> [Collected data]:
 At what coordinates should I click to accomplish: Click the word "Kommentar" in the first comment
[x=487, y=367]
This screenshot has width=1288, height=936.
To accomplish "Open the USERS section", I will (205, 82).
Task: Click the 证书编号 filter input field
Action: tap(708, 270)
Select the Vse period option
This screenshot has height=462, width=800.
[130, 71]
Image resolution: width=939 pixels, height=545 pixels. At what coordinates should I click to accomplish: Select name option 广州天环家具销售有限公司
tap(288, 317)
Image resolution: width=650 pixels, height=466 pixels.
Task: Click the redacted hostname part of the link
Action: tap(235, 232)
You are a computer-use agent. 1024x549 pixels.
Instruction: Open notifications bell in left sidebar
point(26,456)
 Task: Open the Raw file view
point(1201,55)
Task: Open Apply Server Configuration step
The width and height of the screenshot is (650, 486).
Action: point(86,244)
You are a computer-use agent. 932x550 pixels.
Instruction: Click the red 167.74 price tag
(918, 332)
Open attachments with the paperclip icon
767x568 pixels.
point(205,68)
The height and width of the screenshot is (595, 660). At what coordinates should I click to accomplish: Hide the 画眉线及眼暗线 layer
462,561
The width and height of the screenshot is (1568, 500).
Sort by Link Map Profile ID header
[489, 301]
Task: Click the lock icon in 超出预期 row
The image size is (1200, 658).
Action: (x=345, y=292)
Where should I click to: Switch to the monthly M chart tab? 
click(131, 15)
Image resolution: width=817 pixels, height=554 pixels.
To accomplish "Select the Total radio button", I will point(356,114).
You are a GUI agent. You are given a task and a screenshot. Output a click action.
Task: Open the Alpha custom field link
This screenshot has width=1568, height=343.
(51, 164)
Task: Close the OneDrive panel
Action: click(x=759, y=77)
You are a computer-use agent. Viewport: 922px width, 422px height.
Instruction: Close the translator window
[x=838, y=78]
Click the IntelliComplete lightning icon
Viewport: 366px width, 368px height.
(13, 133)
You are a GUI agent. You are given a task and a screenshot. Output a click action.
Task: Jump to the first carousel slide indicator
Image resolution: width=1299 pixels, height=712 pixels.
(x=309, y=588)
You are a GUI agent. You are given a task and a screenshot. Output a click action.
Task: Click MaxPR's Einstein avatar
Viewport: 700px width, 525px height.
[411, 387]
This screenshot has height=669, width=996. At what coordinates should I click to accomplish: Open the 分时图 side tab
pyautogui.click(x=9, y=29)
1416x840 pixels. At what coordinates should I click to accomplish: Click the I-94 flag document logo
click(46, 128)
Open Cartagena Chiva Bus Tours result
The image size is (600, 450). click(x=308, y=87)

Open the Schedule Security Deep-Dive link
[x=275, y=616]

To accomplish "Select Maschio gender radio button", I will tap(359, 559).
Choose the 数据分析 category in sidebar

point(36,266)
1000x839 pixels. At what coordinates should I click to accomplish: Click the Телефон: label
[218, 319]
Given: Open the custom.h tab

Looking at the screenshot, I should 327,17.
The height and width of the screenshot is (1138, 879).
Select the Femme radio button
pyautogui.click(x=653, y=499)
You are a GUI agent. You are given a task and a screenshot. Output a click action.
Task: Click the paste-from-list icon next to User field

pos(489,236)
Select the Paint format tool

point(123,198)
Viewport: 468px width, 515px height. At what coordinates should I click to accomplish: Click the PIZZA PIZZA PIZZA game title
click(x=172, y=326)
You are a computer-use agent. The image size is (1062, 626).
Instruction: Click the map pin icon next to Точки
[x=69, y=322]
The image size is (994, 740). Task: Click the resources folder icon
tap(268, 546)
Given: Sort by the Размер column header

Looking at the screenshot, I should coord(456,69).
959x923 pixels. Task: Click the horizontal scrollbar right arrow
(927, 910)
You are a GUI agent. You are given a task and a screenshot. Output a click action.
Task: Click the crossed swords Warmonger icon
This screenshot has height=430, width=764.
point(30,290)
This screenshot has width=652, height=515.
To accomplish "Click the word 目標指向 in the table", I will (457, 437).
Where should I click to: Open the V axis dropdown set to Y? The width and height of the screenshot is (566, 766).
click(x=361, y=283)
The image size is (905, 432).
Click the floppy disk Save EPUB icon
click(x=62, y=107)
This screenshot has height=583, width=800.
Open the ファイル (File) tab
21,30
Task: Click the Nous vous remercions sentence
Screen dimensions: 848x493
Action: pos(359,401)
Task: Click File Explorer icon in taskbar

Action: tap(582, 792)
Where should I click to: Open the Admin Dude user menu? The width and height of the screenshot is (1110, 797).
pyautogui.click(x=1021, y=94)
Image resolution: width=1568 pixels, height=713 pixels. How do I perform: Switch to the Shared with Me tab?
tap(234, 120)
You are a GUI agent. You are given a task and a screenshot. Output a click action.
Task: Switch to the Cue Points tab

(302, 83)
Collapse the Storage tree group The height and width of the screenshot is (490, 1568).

> [Exercise goal]: From the records above, quote only the lines running from the line with "The height and width of the screenshot is (595, 660)." to the line with "Task: Open the Alpha custom field link", both lines included.

> [Worked solution]:
The height and width of the screenshot is (595, 660). At what coordinates should I click to accomplish: Hide the 画眉线及眼暗线 layer
462,561
The width and height of the screenshot is (1568, 500).
Sort by Link Map Profile ID header
[489, 301]
Task: Click the lock icon in 超出预期 row
The image size is (1200, 658).
Action: (x=345, y=292)
Where should I click to: Switch to the monthly M chart tab? 
click(131, 15)
Image resolution: width=817 pixels, height=554 pixels.
To accomplish "Select the Total radio button", I will point(356,114).
You are a GUI agent. You are given a task and a screenshot. Output a click action.
Task: Open the Alpha custom field link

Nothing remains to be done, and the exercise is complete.